Task material —
:::::
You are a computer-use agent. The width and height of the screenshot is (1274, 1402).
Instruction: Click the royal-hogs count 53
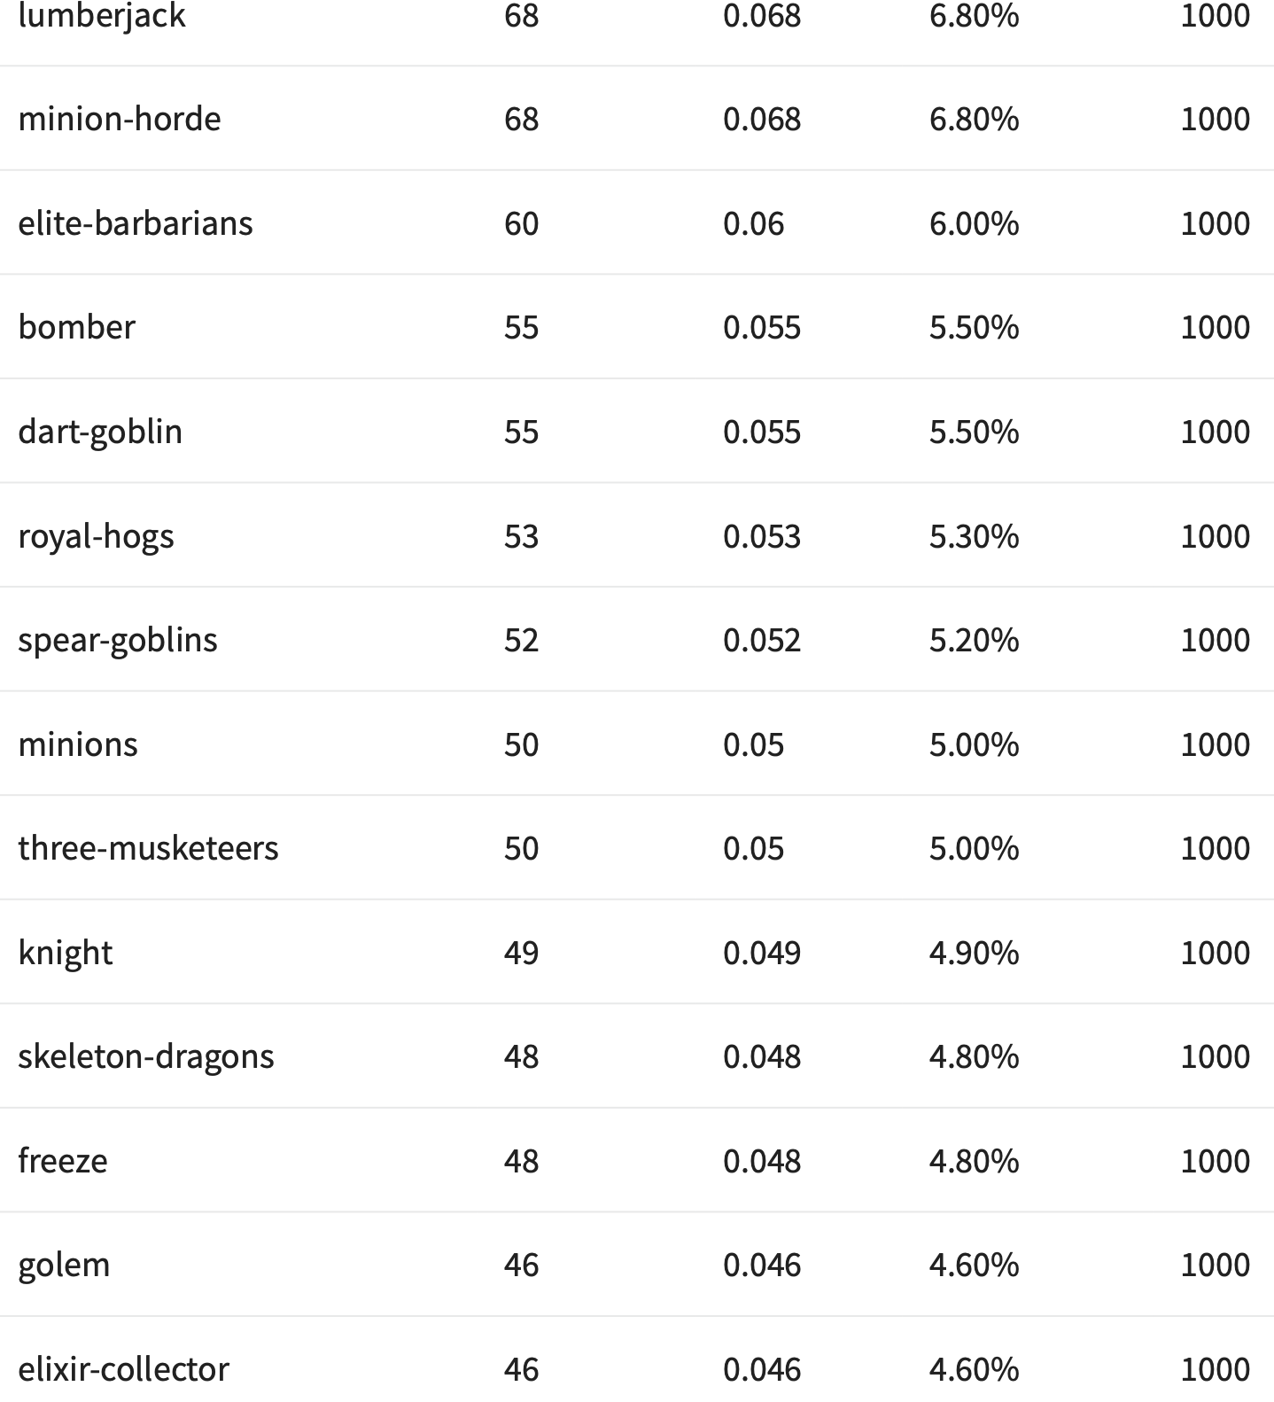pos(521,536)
:::::
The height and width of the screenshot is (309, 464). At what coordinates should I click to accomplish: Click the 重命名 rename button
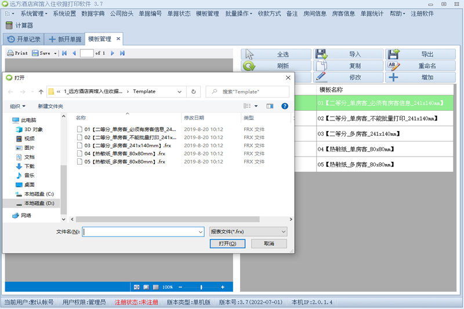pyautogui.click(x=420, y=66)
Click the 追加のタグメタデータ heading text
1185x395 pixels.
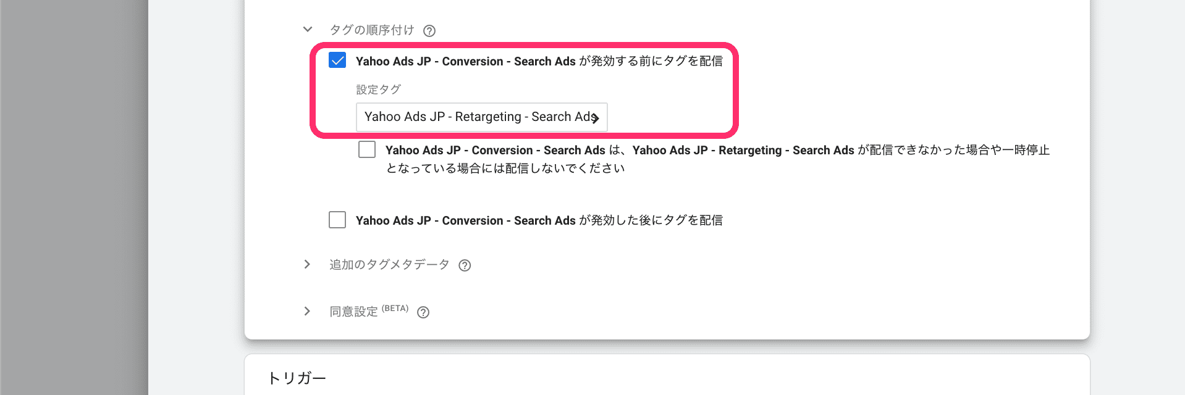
:::::
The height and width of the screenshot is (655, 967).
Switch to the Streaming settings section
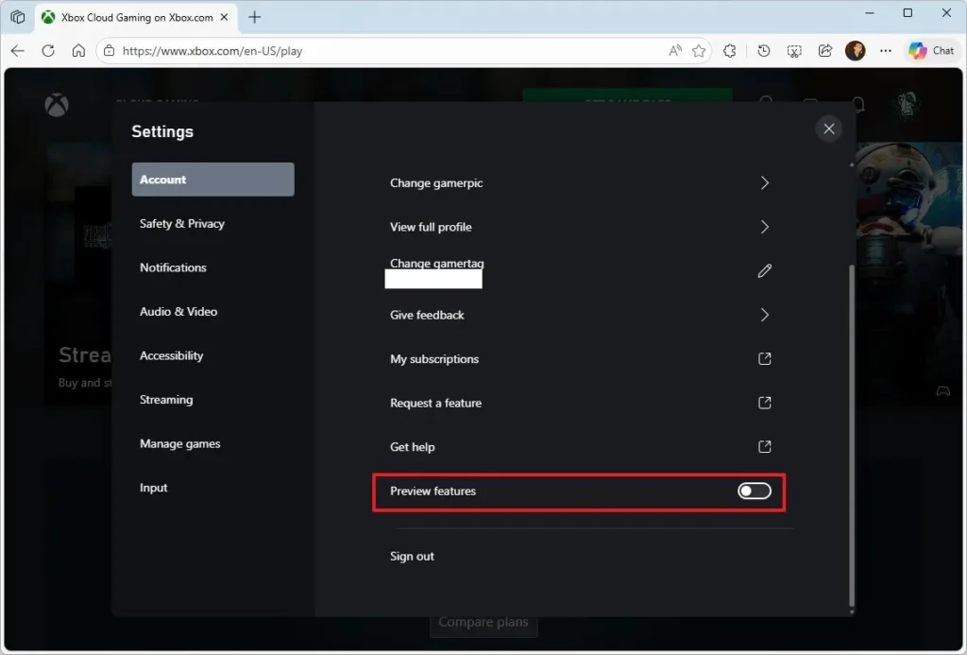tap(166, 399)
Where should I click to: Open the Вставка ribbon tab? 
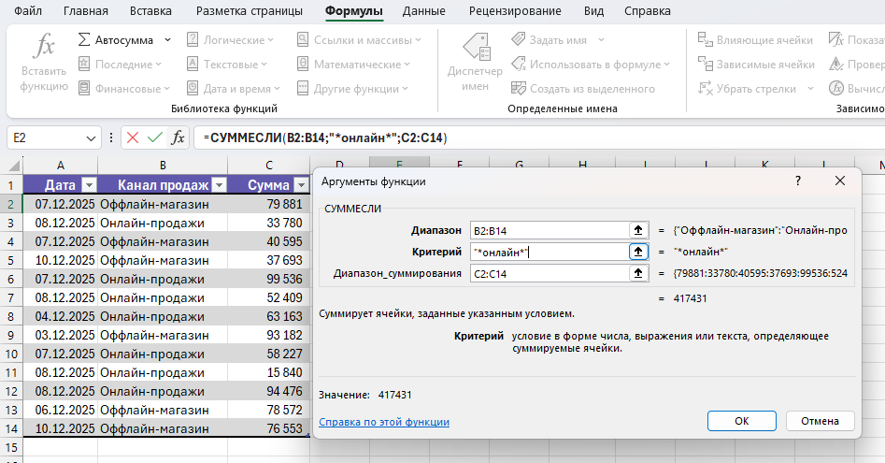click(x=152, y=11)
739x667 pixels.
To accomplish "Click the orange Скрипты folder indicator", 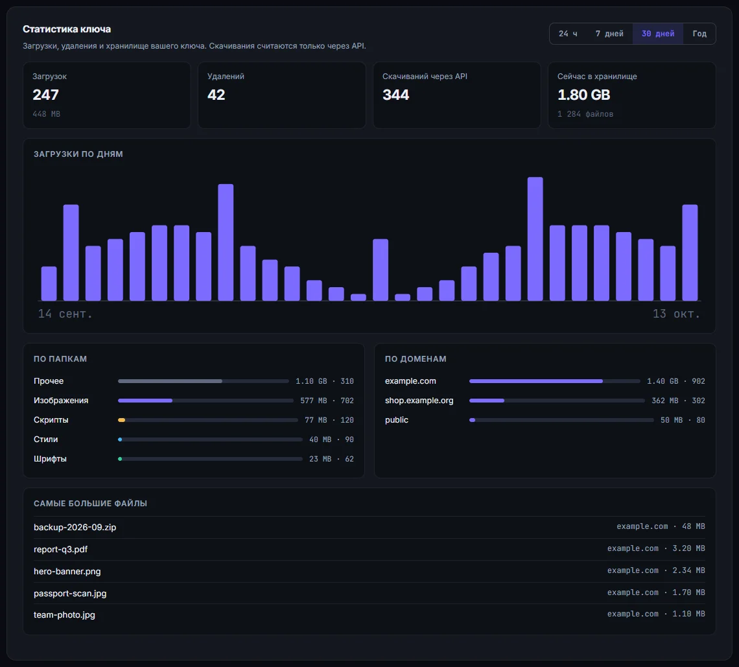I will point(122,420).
:::::
Of the records above, print only the lines from the one containing "The height and width of the screenshot is (309, 464)." through the one containing "1185x395 pixels.", inclusive and unaltered, leaving out pictures.

The height and width of the screenshot is (309, 464). At what coordinates should I click to accomplish: Click the 重命名 rename button
pyautogui.click(x=420, y=66)
Click the 追加のタグメタデータ heading text
1185x395 pixels.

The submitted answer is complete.